Within the last part of the article, Netflix lists areas the place they hope to enhance VMAF sooner or later. Whereas some have been simple (including fashions that higher measure temporal perceptual results) some raised important questions on how one can use VMAF, which, thankfully, Netflix agreed to reply.

For instance, the article states, “VMAF doesn’t absolutely seize the advantages of perceptual optimization choices discovered in lots of codecs, though it’s shifting in the best course in comparison with PSNR.” This raises the query of whether or not these optimizations must be enabled or disabled for information measured with VMAF.
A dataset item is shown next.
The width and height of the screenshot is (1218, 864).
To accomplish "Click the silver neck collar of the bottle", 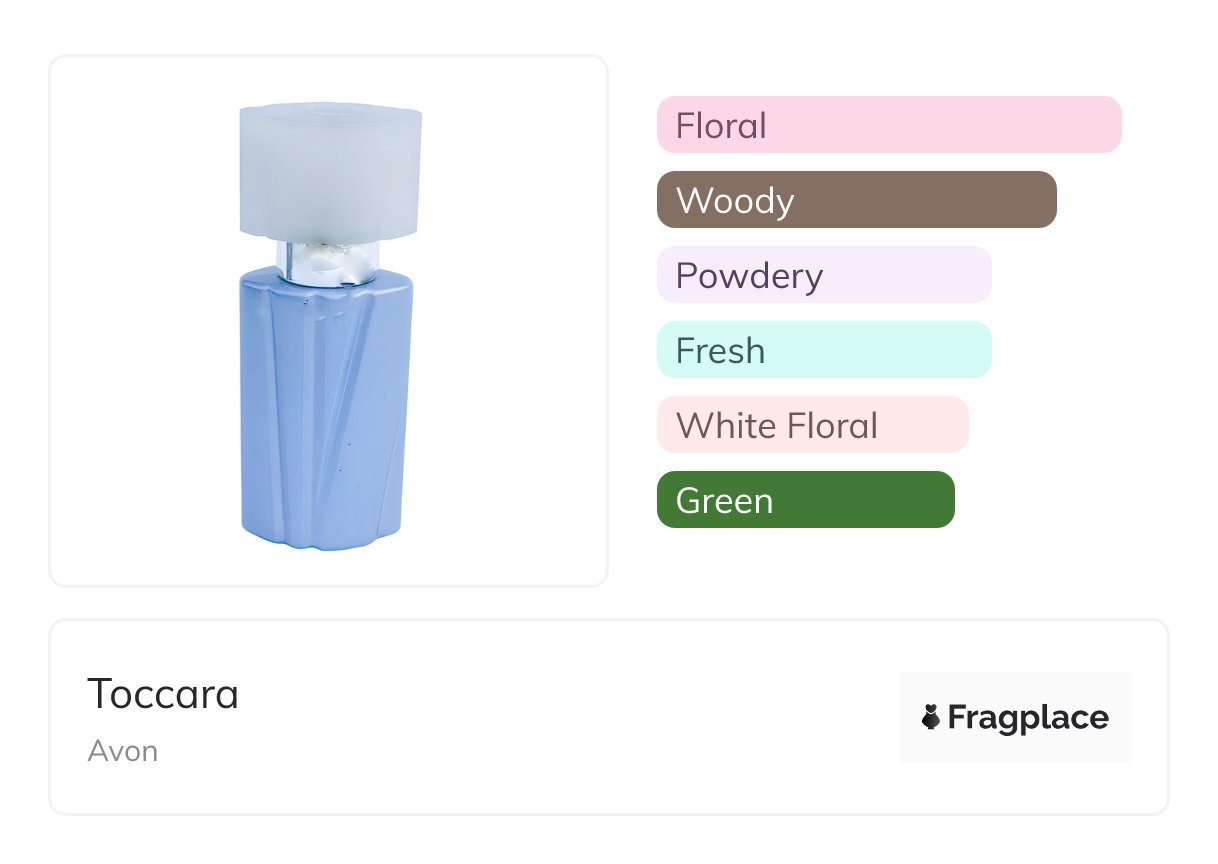I will tap(328, 262).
The weblog publish states that “VMAF doesn’t absolutely seize the advantages of perceptual optimization choices discovered in lots of codecs.”  Does this imply that you must flip them off (tune PSNR or SSIM) when encoding for evaluation with VMAF, or does that matter?

Netflix responded, “Since VMAF partially captures the good thing about perceptual optimization, and if on the finish of the day you may be encoding with these settings on, we nonetheless advocate turning them on.”

The article additionally states, “The VMAF mannequin works one of the best with movies of some seconds. It doesn’t seize long-term results akin to recency and primacy, in addition to rebuffering occasions.”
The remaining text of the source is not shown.